421 Order-linked, Automatic Computer Alert Dramatically Reduces Time-to-Treatment and Isolation in Clostridium difficile Infections

Sunday, April 3, 2011
Trinity Ballroom (Hilton Anatole)
Kathleen V. Dhundale, RN, ANP-BC, MSN , Stony Brook University Medical Center, Stony Brook, NY
Melinda Monteforte, PharmD , Stony Brook University Medical Center, Stony Brook, NY
Katherine Holzmacher, RN-BC, MS, NP , Stony Brook University Medical Center, Stony Brook, NY
Francina Singh, RN, BScN, MPH , Stony Brook University Medical Center, Stony Brook, NY
Lori Escallier, PhD, RN, CPNP , Stony Brook University Medical Center, Stony Brook, NY
Background: Clostridium difficile infections (CDI) have increased in incidence and severity over the last decade. Prompt recognition is important for treatment and prevention. Information technology may speed recognition, initiation of treatment and institution of isolation.

Objective: Create an order-linked alert to providers, within the Electronic Health Record (EHR) for positive stool tests. Determine if this decreases time to initiation of anticlostridial medications and institution of isolation.

Methods: An alert, triggered instantaneously by lab posting of positive stool for C. difficile PCR results in the EHR, “pops up” upon opening patient chart, informs provider of positive results and availability of CDI order set. The order set, based on SHEA practice guidelines 1) automatically fires task for isolation in the EHR  and 2) provides choice of order sentences for metronidazole and/or oral vancomycin based on severity of illness, with preselected high pharmacy priority. Retrospective EHR data was examined for all adult inpatients  with PCR-positive CDI  for one month before initiation of alert (n=41), and one month after alert (n=42). Setting is a 571 bed academic medical center with a hybrid medical record. Endpoints were time from positive lab results to 1) ordering of anticlostridial medication 2) receipt of first dose of medication and 3) posting of isolation (paper signage posted by Healthcare Epidemiology or automatic computer task). Independent t-tests were used for statistical analysis.
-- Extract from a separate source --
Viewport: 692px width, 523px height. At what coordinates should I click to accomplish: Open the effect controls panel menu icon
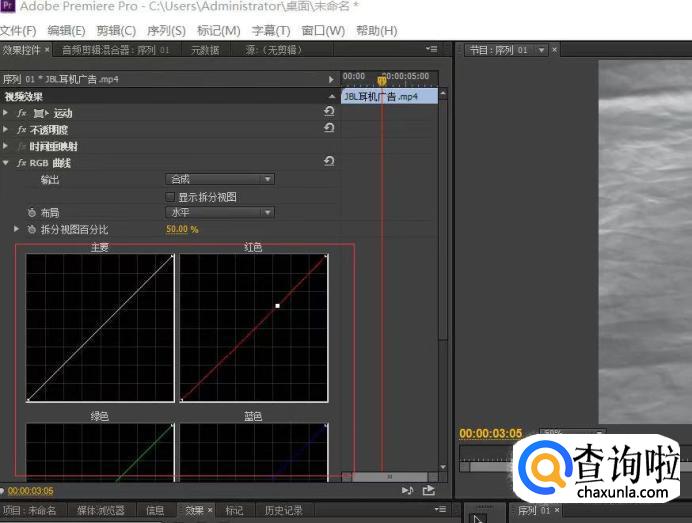point(431,49)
Results: When alert resulted in use of order set, significant improvement was seen in all end points. Mean time to order decreased from 256 to 91 minutes (m.) (p=.04), time to first dose decreased from 408 m. to 176 m. (p=.01), and time to isolation decreased from 1908 m. to 291 m. (p=<.0001). Effect of alert without order set use also decreased time to treatment but changes were not statistically significant: mean time to ordering of anticlostridial medications decreased by 89.2 m. (p=.229), mean time to first dose decreased by 129.4 m. (p=0.147), and mean time to isolation decreased by 306.6 m.  (p=.1225).

 

Time to Order

Time to 1st Dose

Time to Isolation

Before (n=41)

311.0

489.1

1741.4

After : alert only (n=42)

221.8

359.7

1434.8

          p

.2294

.1474

.1225

After alert: order set not used

 256.3 (n=19)           

408.1 (n=19)

1907.5 (n=26)

                    order set used

   91.0 (n=5)

176.0 (n=5)

 291.1 (n=12)

          p

.0410

.0105

<.0001

Conclusions: A computer alert, triggered by lab results, and linked to an order set significantly decreased time to treatment.  Effect of alert alone, while decreasing mean time in all endpoints, did not produce statistically significant change. Provider use of order set was inconsistent; barriers to order set use could not be explored in limited time frame of the study. The intervention changes process- its impact on clinical outcomes needs study in a larger sample over a longer time period.